BOSTON — February 7 — Advocates for privacy, children, and education are demanding that the Massachusetts Department of Elementary and Secondary Education reconsider a controversial plan to share confidential student data with the Gates Foundation’s Shared Learning Collaborative (SLC). The Gates Foundation is building a national “data store” of personally identifiable information including student names, test scores, grades, disciplinary and attendance records, and most likely, special education needs, economic status, and racial identity as well. Today, the ACLU of Massachusetts, Citizens for Public Schools (CPS), the Massachusetts PTA, and the Campaign for a Commercial-Free Childhood (CCFC) sent a letter to the Massachusetts Board of Elementary and Secondary Education urging the Board to make public its contract with the SLC, require parental consent before any data is shared with the Gates Foundation, and pledge that data will never be used for commercial purposes.
“This program forces public school students to trade their personal privacy for access to education — even without their knowledge or their parents’ consent. Students in the Commonwealth should be able to trust that state officials will not quietly hand over intimate information about them en masse to private corporations or other third parties,” said Kade Crockford, director of the Technology for Liberty program at ACLU of Massachusetts.
Added Dr. Erik J. Champy, president of the Massachusetts PTA, “We have deep concerns about a commercial entity having access to private information about students and teachers and potentially using it for profit, and encouraging others to do the same. This data should never be used for commercial purposes and this matter should be investigated very carefully.”

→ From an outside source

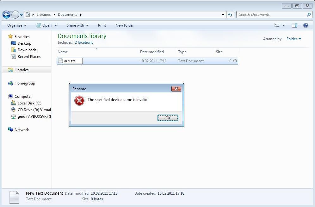Viewport: 315px width, 207px height.
Task: Click the search magnifier icon
Action: (309, 15)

The Gates Foundation intends to turn over its trove of student data information to inBloom Inc., a newly formed corporation which plans to make that information available to commercial vendors to help them develop and market their “learning products.”
“Parents trust schools to safeguard their children’s confidential and sensitive data,” said CCFC’s Associate Director Josh Golin. “Sharing that data with marketers and commercial enterprises is a clear violation of that trust.”
Advocates’ concerns about the partnership include inBloom’s statement that it “cannot guarantee the security of the information stored in inBloom or that the information will not be intercepted when it is being transmitted” to third party vendors. These concerns are heightened by the fact that the data store’s operating system is being built by Wireless Generation, a subsidiary of the News Corporation, which has been investigated for violating the privacy of individuals both here in the United States and in Great Britain.
“CPS members are concerned about the privacy of our student information and the use of that information by private outfits for profit-making ventures,” said CPS president Ann O’Halloran. “We seek clear information and assurances that private student information will be protected, and that parents will have the right to consent before their information is shared with such databases.”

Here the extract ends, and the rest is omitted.